======== Data for this task ========

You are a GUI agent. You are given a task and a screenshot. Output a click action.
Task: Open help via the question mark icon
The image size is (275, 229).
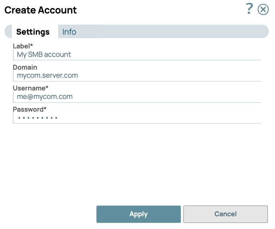(x=250, y=9)
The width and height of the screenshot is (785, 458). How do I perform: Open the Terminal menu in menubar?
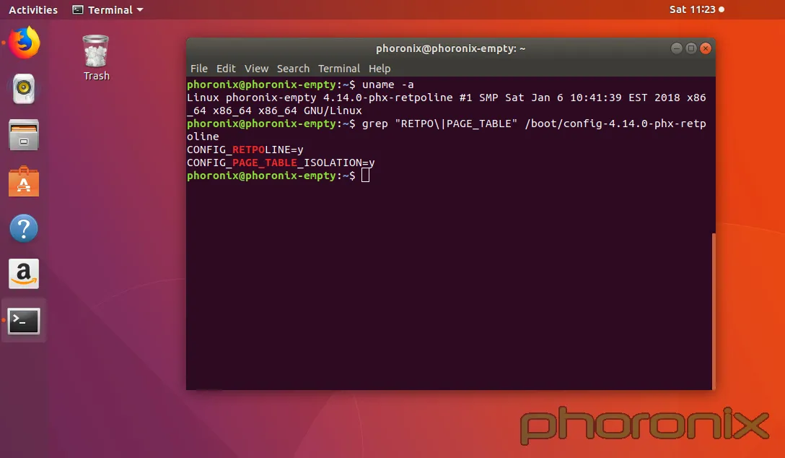coord(339,69)
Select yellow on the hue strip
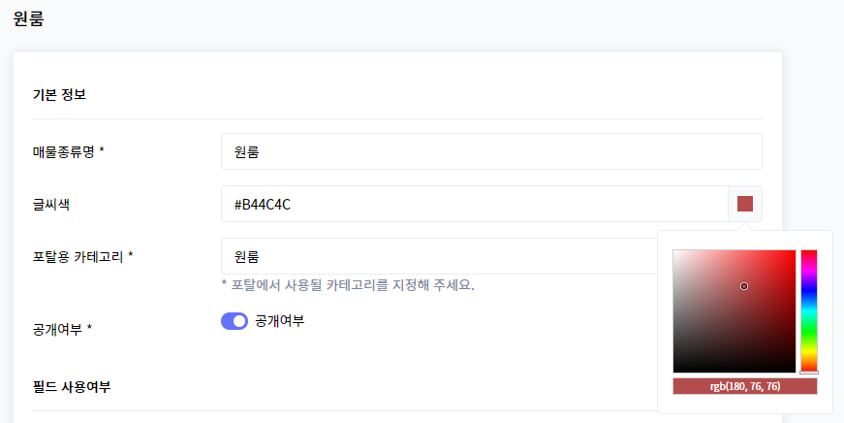 pos(809,351)
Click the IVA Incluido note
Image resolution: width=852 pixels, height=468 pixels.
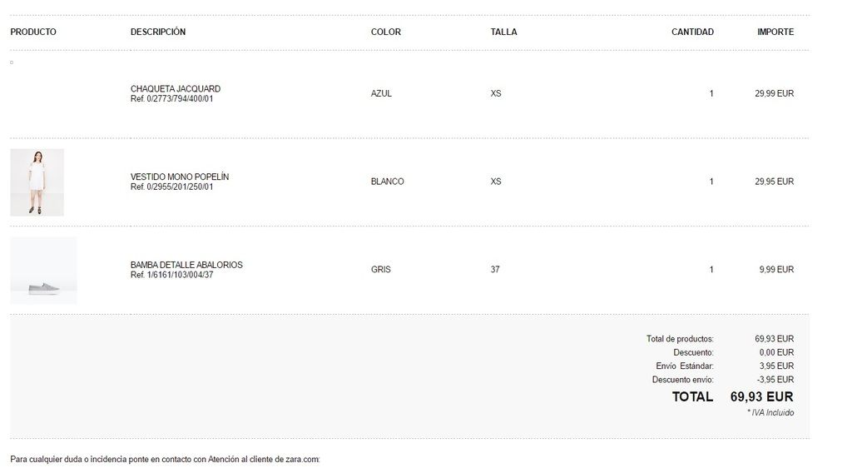pos(770,413)
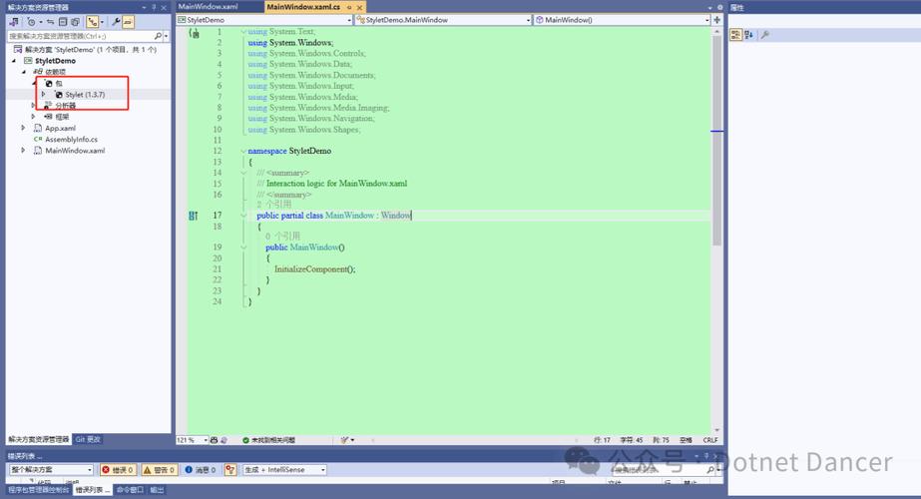Image resolution: width=921 pixels, height=499 pixels.
Task: Click the categorized view icon in Properties panel
Action: tap(735, 35)
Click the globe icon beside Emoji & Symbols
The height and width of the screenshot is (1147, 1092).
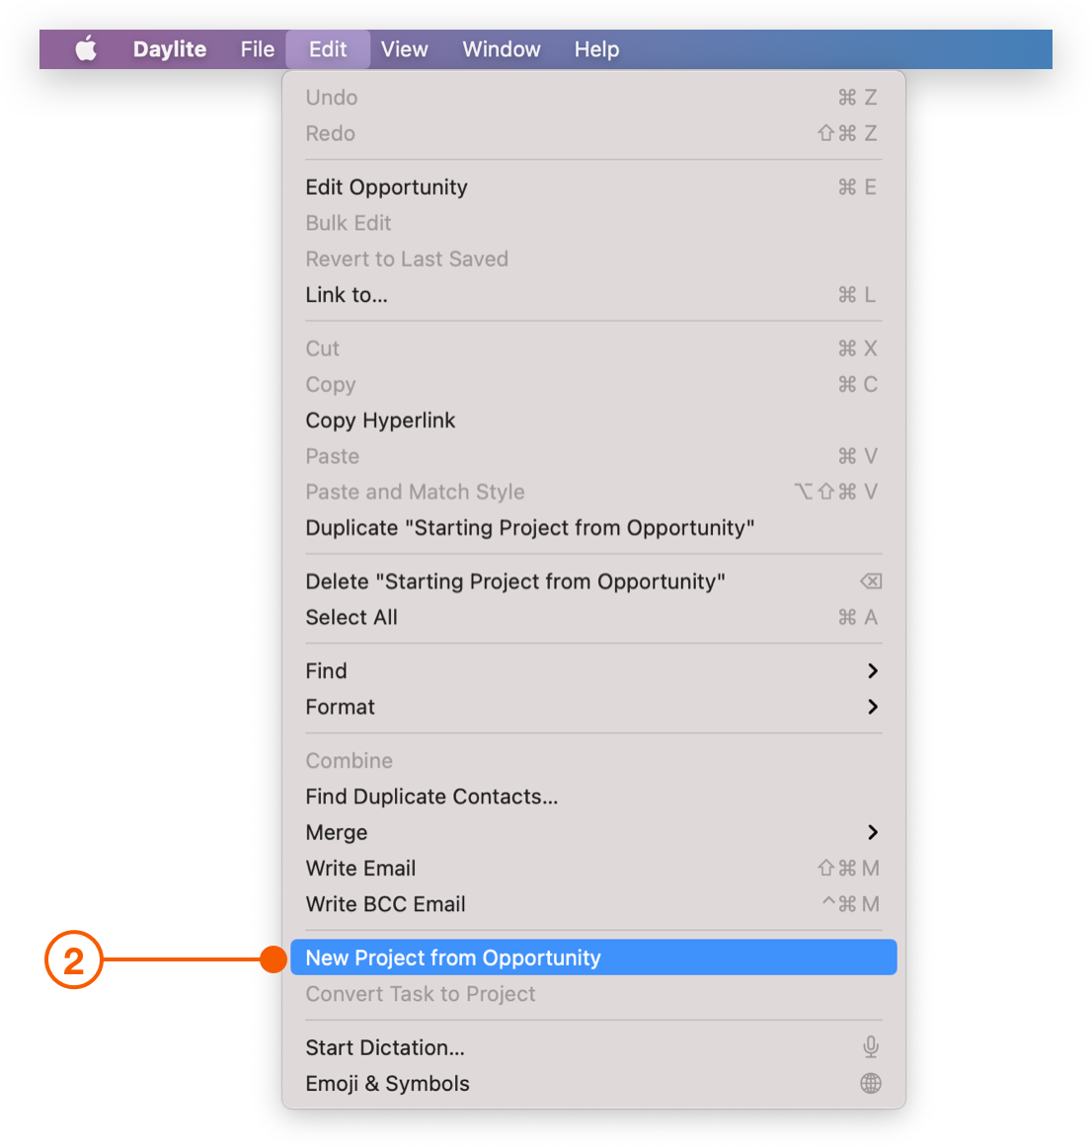[x=870, y=1083]
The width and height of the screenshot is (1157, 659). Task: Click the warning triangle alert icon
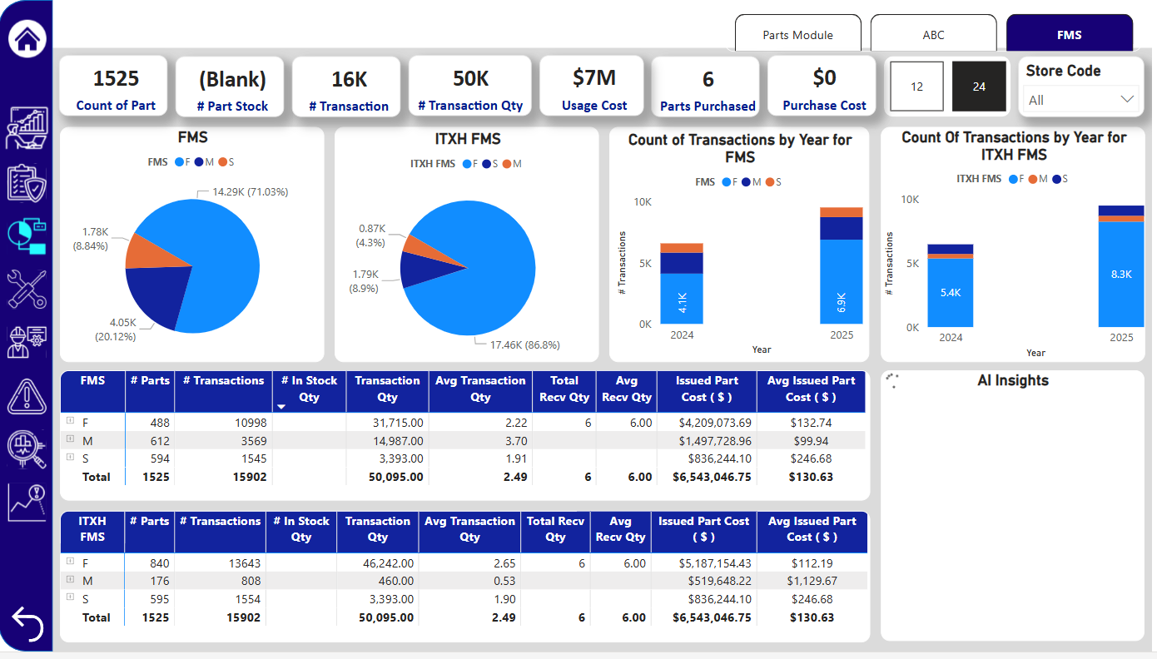click(26, 397)
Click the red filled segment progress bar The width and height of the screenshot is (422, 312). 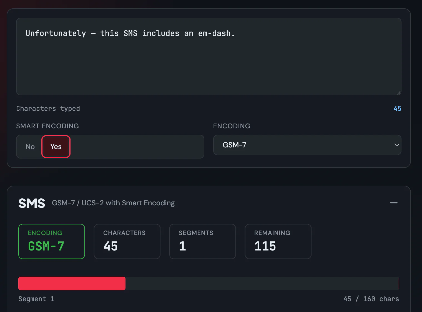[x=72, y=283]
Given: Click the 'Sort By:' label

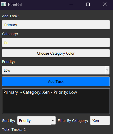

========

### [Description of the task]
Nothing outside the stretch above, from the line with "Image resolution: width=852" through the line with "Click the globe icon beside Emoji & Symbols", is set down. Transcribe that stretch exactly, ends included, but not its pictures.

### [Response for this exercise]
Image resolution: width=852 pixels, height=468 pixels.
pos(770,413)
Image resolution: width=921 pixels, height=499 pixels.
Task: Click the categorized view icon in Properties panel
Action: tap(735, 35)
Click the globe icon beside Emoji & Symbols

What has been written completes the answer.